Behaviour at larger n

engine_c=True runs the monolithic Cython kernel only when n*p^2 < 100,000. Above that, the threaded default path is faster because the monolithic kernel is a single non-parallel call, whereas the default _resample_chunk parallelises across a thread pool.

The fallback is automatic: setting Control(engine_c=True) also enables n_workers=0 (auto threading) on the default path when the problem is large. Users do not need to choose a path manually.

Concrete example at n=5000, p=30, nResample=500 (single-thread OpenBLAS):

config

wall-clock

Control() (default, serial)

~2200 ms

Control(n_workers=0)

~860 ms

Control(engine_c=True)

~870 ms (auto fallback)

What you give up

The Cython subset-draw uses Floyd’s combination algorithm via numpy’s bitgen_t. That’s mathematically equivalent to np.random.Generator.choice(n, p, replace=False) but the byte sequence consumed from the BitGenerator differs, so the basin of attraction can shift slightly. On tiny-n problems (e.g. n=21 stackloss with some seeds) the shifted basin occasionally lands on a fit where X'WX is singular and vcov_avar1 fails. lmrob() catches that FloatingPointError once and retries with engine_c=False so the fit always succeeds. The fit’s coef/scale stay within ~1e-3 rerr of the numpy path on those edge cases. To get byte-identical fits with the pre-engine_c releases, pass Control(engine_c=False).

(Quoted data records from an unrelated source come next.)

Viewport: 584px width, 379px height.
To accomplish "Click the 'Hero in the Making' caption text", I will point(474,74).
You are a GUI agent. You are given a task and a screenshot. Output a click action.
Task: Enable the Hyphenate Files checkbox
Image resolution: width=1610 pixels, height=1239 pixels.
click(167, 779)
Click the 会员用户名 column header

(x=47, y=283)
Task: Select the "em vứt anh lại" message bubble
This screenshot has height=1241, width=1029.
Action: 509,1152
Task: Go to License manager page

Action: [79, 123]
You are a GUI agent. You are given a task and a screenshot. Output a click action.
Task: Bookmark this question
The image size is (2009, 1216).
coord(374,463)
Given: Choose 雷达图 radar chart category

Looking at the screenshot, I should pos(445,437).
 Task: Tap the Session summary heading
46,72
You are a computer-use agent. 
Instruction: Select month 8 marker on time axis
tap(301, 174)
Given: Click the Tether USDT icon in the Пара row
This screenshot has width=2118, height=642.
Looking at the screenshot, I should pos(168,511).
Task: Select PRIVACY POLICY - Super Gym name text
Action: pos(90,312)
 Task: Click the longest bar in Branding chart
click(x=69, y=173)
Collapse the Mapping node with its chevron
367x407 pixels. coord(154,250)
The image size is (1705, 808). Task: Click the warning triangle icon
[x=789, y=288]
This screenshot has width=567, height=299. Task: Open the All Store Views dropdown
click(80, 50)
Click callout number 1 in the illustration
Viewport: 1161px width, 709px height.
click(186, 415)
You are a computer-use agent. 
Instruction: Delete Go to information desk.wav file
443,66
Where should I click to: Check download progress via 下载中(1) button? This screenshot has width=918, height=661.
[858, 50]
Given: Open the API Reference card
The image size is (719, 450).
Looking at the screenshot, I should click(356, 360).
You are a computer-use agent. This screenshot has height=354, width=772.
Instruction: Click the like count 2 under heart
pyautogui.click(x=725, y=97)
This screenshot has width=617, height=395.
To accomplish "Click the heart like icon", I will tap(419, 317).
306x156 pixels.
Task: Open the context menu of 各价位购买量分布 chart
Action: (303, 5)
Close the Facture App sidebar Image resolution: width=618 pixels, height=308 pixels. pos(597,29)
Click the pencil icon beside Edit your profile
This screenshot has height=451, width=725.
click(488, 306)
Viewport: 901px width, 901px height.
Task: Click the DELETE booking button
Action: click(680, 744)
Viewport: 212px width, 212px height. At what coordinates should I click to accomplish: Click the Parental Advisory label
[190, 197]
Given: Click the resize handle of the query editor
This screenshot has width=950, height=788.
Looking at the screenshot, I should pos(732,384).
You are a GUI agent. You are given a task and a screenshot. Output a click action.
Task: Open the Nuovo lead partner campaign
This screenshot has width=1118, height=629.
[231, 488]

Note that Control(rng="R") forces engine_c=False automatically: the monolithic engine owns its own BitGenerator and can’t share R-mode’s unif_rand state.

Benchmark

Single-threaded BLAS, 7-rep median, four classical datasets × three settings, on a 16-core OpenBLAS Linux x86_64 box. R wall-clock on the same fits is 3-7 ms.

dataset / setting

default

engine_c

speedup

vs R

stackloss MM

22.4 ms

4.0 ms

5.6x

1.3x R

stackloss KS2014

62.8 ms

7.1 ms

8.8x

1.4x R

stackloss KS2011

70.4 ms

7.2 ms

9.8x

1.4x R

delivery MM

24.7 ms

5.1 ms

4.8x

1.7x R

delivery KS2014

68.8 ms

8.7 ms

7.9x

1.7x R

phosphor MM

23.5 ms

3.7 ms

6.4x

1.2x R

phosphor KS2014

69.5 ms

6.1 ms

11.4x

1.2x R

phosphor KS2011

74.2 ms

6.2 ms

12.0x

1.2x R

salinity MM

26.8 ms

5.2 ms

5.2x

1.7x R

salinity KS2014

76.0 ms

9.9 ms

7.7x

1.7x R

Reproduce with scripts/bench_engine_c.py.

What’s still pure Python

The remaining Python work per fit (with the default engine_c=True) is:

  • the formula parser (about 0.3 ms via a hand-written fast path for the common y ~ x1 + x2 + ... pattern; complex formulas go through formulaic)

  • Control field unpacking and a few small ndarray allocations

  • the final LmRobResults construction

The user-facing array API (LmRob.fit(X, y)) skips formula parsing entirely. The total wall-clock floor is approximately the underlying BLAS work (the same R does internally) plus one Python/C boundary cross. We pay that crossing because pylmrob keeps a Python public API; R can stay in C from R_lmrob_S all the way to the returned SEXP.